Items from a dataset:
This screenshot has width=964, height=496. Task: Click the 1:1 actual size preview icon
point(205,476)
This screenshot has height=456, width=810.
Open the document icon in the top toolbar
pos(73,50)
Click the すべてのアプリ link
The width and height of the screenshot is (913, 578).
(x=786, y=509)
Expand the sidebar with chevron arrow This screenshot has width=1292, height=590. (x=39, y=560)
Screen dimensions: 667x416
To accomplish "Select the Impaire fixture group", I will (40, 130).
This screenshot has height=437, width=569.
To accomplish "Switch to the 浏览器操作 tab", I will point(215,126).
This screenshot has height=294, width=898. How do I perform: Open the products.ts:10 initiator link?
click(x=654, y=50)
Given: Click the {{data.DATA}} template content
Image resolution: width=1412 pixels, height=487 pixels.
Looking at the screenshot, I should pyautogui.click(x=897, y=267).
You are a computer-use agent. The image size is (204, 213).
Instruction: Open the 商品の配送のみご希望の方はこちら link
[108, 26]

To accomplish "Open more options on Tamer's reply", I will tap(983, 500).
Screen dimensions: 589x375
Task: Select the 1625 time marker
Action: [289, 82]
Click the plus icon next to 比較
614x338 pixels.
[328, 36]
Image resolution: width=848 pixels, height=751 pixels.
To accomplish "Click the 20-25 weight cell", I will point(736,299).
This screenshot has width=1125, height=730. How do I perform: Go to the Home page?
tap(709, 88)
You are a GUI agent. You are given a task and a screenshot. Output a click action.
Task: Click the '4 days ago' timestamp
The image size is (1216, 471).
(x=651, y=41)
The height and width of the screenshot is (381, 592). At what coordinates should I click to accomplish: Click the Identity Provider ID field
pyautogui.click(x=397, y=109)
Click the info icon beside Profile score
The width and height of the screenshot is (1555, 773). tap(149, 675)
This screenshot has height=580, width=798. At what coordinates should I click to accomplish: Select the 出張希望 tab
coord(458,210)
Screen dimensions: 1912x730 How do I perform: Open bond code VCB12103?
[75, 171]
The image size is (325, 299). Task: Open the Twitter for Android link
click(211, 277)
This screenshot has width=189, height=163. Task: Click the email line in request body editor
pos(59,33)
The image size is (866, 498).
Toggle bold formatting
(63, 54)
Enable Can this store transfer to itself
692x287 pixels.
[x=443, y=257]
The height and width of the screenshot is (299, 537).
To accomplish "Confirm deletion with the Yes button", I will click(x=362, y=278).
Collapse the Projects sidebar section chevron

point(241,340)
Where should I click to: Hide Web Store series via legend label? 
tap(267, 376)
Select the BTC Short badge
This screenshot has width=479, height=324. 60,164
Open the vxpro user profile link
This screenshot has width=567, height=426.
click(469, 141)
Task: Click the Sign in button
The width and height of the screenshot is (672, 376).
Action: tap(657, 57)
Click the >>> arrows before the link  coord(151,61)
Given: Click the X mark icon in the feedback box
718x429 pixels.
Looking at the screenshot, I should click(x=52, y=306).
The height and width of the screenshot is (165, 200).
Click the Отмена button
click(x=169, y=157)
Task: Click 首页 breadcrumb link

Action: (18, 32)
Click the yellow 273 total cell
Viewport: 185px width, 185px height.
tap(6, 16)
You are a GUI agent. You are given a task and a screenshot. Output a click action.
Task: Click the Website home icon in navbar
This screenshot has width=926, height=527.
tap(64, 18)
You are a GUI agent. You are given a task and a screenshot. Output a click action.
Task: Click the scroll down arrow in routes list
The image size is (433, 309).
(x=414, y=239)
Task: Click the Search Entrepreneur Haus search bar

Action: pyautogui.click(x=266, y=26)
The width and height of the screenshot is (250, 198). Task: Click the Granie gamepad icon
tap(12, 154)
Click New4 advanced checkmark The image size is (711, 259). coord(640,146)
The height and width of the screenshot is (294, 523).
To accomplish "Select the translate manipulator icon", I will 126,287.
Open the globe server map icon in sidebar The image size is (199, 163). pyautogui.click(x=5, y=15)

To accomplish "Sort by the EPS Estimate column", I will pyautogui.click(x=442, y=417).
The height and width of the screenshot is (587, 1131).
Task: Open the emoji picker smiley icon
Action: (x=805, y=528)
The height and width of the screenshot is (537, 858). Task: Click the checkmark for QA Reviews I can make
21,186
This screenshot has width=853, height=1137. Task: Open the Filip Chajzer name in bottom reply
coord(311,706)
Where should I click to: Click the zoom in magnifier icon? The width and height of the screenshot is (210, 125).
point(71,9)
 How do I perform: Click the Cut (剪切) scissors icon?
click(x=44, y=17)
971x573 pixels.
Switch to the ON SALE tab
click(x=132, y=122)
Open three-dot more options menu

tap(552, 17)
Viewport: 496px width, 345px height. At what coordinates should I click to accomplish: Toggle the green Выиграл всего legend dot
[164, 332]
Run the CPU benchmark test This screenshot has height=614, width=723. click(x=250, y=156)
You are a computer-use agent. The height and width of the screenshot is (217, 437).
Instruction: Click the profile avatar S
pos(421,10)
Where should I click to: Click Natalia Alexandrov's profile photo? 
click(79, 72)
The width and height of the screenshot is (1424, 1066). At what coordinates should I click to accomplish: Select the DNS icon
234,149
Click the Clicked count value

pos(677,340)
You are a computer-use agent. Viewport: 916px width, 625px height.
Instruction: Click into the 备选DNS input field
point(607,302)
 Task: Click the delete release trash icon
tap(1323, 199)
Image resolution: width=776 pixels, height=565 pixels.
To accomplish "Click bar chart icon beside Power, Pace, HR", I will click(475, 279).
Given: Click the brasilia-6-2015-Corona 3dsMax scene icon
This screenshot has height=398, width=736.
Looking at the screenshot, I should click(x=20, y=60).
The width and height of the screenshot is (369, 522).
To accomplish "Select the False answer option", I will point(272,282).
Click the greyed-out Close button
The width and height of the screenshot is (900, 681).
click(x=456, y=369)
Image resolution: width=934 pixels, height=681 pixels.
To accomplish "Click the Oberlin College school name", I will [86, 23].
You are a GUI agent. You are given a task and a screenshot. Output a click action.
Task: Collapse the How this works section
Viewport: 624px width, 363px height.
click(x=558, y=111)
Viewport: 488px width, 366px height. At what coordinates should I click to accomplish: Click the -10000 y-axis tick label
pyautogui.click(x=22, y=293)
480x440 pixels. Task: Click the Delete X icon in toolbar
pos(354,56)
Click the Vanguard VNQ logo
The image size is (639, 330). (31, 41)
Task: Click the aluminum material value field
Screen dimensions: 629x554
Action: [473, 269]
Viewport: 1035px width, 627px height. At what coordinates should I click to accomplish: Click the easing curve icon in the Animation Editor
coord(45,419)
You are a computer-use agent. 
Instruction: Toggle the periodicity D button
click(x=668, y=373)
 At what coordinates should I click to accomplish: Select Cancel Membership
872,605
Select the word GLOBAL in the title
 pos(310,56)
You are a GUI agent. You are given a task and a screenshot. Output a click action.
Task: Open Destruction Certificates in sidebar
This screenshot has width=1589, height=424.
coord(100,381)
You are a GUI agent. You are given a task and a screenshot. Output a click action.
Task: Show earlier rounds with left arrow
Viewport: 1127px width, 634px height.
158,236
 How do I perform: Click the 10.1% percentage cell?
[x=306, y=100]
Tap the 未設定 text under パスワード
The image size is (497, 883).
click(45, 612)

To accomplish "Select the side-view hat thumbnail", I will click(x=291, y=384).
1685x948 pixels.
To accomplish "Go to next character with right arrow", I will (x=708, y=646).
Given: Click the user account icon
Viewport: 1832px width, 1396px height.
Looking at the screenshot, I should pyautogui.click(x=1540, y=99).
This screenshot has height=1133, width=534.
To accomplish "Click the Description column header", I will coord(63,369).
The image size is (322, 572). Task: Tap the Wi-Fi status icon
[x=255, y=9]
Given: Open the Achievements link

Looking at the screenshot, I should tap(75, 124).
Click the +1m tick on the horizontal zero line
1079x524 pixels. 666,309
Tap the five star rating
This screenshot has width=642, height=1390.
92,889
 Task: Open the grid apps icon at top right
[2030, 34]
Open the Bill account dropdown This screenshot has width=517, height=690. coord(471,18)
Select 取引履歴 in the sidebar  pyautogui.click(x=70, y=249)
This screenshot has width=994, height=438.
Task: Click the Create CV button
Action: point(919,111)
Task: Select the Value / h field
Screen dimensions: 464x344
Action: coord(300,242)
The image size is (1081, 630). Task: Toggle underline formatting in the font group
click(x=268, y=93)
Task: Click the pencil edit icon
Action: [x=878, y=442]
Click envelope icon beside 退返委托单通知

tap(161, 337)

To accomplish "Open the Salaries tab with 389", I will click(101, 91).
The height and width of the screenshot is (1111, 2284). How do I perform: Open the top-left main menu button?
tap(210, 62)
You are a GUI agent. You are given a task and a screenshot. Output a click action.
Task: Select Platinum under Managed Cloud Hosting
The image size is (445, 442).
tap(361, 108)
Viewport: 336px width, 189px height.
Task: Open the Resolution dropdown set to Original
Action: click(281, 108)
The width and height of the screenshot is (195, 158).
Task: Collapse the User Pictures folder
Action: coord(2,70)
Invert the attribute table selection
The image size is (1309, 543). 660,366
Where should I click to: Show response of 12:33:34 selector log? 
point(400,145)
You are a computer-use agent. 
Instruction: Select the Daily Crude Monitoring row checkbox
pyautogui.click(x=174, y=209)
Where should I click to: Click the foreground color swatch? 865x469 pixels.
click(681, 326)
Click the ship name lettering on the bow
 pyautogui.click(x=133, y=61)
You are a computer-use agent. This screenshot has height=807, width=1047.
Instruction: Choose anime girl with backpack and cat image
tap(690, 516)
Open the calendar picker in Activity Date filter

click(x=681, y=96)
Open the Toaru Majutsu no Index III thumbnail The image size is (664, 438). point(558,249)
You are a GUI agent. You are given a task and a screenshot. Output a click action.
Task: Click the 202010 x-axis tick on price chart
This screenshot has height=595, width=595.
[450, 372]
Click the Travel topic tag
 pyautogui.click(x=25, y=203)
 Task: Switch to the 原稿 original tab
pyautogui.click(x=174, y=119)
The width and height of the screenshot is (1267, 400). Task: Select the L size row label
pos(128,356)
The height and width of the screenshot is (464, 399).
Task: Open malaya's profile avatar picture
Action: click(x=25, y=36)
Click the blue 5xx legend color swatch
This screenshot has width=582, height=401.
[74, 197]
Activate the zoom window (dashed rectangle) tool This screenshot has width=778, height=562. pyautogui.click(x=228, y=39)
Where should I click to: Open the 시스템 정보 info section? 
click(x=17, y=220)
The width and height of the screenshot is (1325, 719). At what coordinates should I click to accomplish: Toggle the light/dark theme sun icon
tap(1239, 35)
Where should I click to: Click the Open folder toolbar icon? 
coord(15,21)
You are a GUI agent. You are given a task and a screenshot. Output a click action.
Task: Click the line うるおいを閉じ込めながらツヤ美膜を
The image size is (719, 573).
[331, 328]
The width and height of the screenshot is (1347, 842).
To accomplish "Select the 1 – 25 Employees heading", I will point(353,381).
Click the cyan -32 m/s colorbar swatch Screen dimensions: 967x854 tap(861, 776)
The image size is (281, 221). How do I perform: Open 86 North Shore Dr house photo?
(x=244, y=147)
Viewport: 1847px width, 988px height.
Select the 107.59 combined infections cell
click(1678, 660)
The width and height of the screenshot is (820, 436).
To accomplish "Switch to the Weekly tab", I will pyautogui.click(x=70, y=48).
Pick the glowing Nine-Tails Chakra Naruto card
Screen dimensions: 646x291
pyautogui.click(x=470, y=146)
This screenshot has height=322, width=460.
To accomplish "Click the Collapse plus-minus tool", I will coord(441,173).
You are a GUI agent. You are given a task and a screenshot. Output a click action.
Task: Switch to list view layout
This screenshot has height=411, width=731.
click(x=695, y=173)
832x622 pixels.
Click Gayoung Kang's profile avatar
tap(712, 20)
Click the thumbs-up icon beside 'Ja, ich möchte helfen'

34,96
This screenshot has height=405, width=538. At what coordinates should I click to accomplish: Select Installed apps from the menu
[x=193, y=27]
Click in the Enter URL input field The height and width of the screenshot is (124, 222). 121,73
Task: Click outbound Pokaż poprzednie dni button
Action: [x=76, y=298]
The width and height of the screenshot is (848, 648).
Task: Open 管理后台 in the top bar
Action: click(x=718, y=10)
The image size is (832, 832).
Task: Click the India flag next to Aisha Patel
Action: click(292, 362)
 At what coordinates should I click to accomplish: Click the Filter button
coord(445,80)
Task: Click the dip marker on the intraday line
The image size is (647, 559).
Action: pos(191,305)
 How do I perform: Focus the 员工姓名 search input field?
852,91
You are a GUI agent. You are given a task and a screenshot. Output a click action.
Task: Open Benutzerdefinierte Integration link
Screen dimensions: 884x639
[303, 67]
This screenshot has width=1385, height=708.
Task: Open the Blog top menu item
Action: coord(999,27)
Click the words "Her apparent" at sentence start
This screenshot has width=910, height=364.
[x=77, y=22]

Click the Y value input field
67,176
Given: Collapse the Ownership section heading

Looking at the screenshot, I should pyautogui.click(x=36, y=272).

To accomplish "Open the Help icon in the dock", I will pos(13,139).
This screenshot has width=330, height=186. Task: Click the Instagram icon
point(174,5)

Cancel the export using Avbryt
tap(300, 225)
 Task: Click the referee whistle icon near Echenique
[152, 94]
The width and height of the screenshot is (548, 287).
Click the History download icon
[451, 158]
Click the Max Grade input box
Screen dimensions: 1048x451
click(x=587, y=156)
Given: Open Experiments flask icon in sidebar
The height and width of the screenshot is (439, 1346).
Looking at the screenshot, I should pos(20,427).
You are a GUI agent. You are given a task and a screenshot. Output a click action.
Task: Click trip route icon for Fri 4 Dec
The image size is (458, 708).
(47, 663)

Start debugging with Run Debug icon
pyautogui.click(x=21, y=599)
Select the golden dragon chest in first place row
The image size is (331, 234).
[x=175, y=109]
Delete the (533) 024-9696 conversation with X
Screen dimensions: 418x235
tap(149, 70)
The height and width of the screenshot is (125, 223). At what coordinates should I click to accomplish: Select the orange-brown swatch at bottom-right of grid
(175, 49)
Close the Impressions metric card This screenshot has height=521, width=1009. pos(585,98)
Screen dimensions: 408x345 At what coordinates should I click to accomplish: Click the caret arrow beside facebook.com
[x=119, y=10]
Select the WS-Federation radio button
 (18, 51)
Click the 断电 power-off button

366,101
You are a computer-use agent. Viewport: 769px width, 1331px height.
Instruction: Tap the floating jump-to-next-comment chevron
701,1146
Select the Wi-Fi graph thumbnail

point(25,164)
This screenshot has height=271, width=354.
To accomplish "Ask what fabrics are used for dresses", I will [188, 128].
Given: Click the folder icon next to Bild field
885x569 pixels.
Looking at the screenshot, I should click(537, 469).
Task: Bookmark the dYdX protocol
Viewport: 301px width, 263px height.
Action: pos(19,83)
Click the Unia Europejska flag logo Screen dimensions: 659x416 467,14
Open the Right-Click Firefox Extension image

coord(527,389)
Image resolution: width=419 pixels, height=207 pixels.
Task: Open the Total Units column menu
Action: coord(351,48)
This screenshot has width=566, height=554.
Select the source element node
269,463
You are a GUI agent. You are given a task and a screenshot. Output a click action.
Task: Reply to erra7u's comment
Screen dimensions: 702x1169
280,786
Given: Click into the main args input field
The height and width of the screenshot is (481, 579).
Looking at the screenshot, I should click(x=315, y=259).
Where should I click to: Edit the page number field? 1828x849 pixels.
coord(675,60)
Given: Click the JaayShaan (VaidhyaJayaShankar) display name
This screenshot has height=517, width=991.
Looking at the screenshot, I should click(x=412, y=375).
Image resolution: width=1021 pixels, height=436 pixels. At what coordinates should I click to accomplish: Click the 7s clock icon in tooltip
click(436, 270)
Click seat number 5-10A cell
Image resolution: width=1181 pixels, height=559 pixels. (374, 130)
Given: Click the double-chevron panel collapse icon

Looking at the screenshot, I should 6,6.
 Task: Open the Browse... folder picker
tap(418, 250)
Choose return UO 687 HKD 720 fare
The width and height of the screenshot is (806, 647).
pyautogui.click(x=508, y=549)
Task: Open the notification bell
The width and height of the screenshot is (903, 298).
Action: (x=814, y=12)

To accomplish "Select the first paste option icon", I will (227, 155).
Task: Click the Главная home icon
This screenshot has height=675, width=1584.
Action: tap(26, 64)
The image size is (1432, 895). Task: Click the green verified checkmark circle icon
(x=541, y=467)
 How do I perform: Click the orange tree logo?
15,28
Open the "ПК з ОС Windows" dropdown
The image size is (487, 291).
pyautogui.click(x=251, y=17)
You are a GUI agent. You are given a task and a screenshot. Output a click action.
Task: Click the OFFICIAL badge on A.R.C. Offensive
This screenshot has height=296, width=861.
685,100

What to work on: Only the lines above starting with the one with "Activate the zoom" and going through the one with "Viewport: 1847px width, 988px height." are to be copied, word for word and with both ends kept.

Reply:
Activate the zoom window (dashed rectangle) tool This screenshot has width=778, height=562. pyautogui.click(x=228, y=39)
Where should I click to: Open the 시스템 정보 info section? 
click(x=17, y=220)
The width and height of the screenshot is (1325, 719). At what coordinates should I click to accomplish: Toggle the light/dark theme sun icon
tap(1239, 35)
Where should I click to: Click the Open folder toolbar icon? 
coord(15,21)
You are a GUI agent. You are given a task and a screenshot. Output a click action.
Task: Click the line うるおいを閉じ込めながらツヤ美膜を
The image size is (719, 573).
[331, 328]
The width and height of the screenshot is (1347, 842).
To accomplish "Select the 1 – 25 Employees heading", I will point(353,381).
Click the cyan -32 m/s colorbar swatch Screen dimensions: 967x854 tap(861, 776)
The image size is (281, 221). How do I perform: Open 86 North Shore Dr house photo?
(x=244, y=147)
Viewport: 1847px width, 988px height.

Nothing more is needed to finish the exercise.